Com que cara  aparecerão  nas telas de TVs os responsáveis pela  educação  brasileira   diante  do fechamento   de   Universidade  Gama  Filho, por exemplo,  uma instituição  que  já teve seu   tempo de apogeu em  décadas atrás? Como ficarão seus   formandos   que  estão tendo    sérios  problemas   de ordem  pessoal e de auto-estima   em face  da  falta   de  ajuda   do governo   federal  para   uma  universidade   que já formou  tantos  profissionais na graduação e  pós-graduação que  hoje estão  em posições   relevantes  em sua atividades   profissionais?
.O governo federal  não  já socorreu até  canais de televisão  em apuros financeiros, e até   bancos privados para que   dessem continuidade  à suas atividades? Por que não ajudar, na forma de  Lei,  aquelas universidades privadas  que,  por má gestão administrativa, foram  levadas   à falência? O que o Estado  Brasileiro  deveria  ter feito  era apurar as irregularidades praticadas  pelos dirigentes dessas universidades, puni-los  com rigor  e encampar   tais  instituições. Em países que preservam   suas universidades, isso  jamais  aconteceria.

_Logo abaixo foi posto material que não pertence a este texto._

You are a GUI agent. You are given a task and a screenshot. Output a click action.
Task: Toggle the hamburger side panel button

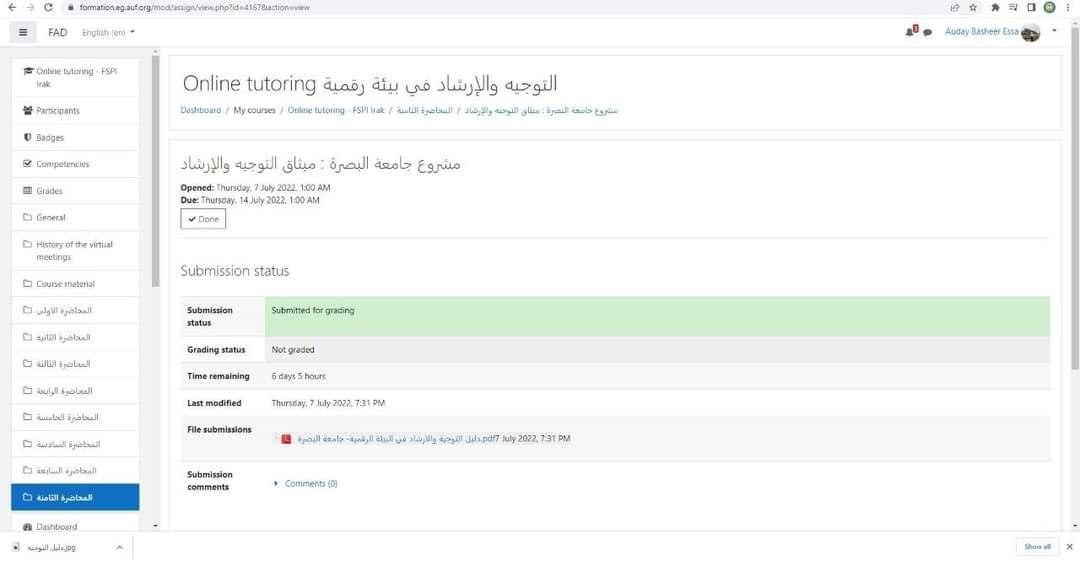point(23,32)

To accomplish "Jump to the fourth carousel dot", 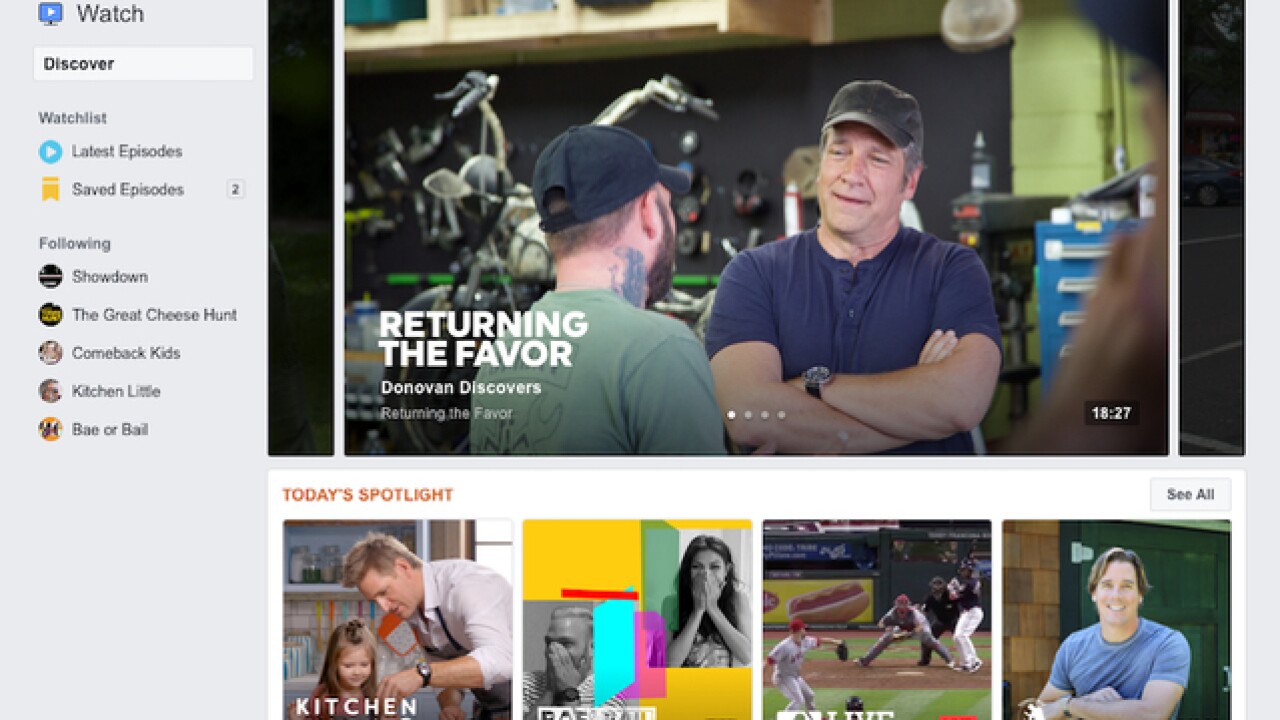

Como se sentirá  um ex-aluno de uma  universidade que  deixa de existir? E sua imagem, e seus brios   e sua finalidade   cultural  para o conjunto   das universidades  privadas? Um país que  respeita  o conjunto de seu   ensino superior,  independentemente  de ser  uma  universidade  privada  ou   pública, é um país  que  preserva  a sua  história social.